AbstractReaction of the aminophosphane ligands 2‐(diphenylphosphanylamino)pyridine (Ph2PNHpy, 1) and 3‐(diphenylphosphanylamino)‐1,2,4‐triazole [Ph2PNH(Htrz), 2] with the gold(I) compound [AuCl(tht)] (tht = tetrahydrothiophene) gave the complexes [AuCl(Ph2PNHpy)] (3) and [AuCl{Ph2PNH(Htrz)}] (4), respectively. A series of new gold(I) thiolate derivatives were synthesized from the reactions of complex 3 or 4 with 1 equiv. of a deprotonated thiol ligand. Complexes [Au(SR)(PPh2NHpy)] (5–8) were prepared by reaction of complex 3 with the corresponding thiol HSR [HSR = 2‐mercaptopyridine (2‐HSpy), 2‐mercaptonicotinic acid (2‐H2‐mna), 2‐thiouracil (2‐HTU) or 2‐thiocytosine (2‐HTC)] in the presence of sodium carbonate or triethylamine. Complexes [Au(SR){PPh2NH(Htrz)}] (9–11) were prepared by the treatment of complex 4 with triethylamine and the respective thiol HSR [HSR = 2‐mercaptopyridine (2‐HSpy), 2‐thiocytosine (2‐HTC) or 6‐thioguanine (6‐HTG)]. The susceptibility of Enterococcus faecalis ATCC25923, Staphylococcus aureus ATCC29213 and Escherichia coli TG1 towards the synthesized gold(I) complexes was evaluated.

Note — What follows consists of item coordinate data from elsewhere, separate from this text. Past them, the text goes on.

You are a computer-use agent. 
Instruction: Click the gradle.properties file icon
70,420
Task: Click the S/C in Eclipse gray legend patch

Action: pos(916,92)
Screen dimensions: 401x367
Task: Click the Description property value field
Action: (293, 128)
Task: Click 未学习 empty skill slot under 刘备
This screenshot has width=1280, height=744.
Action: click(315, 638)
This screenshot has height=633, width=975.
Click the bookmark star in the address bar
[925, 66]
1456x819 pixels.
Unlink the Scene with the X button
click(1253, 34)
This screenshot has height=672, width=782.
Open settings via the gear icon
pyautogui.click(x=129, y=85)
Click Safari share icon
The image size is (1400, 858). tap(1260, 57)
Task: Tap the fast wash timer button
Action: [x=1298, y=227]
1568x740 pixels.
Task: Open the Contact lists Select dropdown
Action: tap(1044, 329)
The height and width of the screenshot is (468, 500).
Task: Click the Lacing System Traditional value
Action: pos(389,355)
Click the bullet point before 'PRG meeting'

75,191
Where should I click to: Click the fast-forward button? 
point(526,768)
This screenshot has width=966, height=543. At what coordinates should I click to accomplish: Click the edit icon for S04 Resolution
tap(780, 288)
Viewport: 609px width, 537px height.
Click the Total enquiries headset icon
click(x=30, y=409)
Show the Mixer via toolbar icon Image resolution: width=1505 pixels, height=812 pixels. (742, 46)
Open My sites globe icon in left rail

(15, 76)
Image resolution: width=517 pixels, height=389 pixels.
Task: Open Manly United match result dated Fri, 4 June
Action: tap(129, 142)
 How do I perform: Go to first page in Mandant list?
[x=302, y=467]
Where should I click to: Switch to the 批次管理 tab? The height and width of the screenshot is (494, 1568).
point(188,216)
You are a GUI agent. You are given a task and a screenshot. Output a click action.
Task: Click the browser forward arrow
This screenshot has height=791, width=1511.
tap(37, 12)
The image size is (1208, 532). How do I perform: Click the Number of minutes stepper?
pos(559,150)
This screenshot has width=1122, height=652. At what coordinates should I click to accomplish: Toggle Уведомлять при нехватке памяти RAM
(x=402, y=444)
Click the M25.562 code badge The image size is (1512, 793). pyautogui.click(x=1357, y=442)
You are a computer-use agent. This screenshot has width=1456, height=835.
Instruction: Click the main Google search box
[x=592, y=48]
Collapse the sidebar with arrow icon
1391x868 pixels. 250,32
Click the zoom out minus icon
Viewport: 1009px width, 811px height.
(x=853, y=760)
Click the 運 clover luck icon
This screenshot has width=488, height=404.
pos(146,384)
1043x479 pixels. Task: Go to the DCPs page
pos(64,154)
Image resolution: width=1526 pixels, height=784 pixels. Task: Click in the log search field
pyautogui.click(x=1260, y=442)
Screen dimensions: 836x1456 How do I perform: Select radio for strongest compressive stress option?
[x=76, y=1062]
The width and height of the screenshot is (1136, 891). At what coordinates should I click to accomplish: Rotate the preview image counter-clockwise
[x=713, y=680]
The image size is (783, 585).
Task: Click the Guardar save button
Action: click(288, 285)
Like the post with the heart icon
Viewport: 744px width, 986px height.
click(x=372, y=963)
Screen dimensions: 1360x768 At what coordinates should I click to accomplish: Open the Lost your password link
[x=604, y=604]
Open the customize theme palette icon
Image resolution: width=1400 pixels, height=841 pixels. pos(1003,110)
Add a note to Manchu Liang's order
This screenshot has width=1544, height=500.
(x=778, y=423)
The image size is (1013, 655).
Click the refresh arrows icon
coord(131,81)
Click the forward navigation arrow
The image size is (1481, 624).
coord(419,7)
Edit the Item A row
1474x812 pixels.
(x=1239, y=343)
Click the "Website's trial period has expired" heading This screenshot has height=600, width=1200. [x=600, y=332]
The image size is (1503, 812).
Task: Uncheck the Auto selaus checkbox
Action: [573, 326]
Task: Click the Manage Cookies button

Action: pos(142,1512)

Some of them exhibit powerful anti‐bacterial activity, being more efficient against Gram‐positive microorganisms. Complexes 7–9 and 11 present excellent activity against E. faecalis, whereas the highest sensitivity of S. aureus was against complexes 7 and 8. The structures of complexes 4, 5, 8 and 9 were determined by X‐ray structural analysis. None of the four compounds shows aurophilic interactions between the gold(I) centres in the crystals. The four complexes possess intermolecular hydrogen bonds that lead to supramolecular arrangements.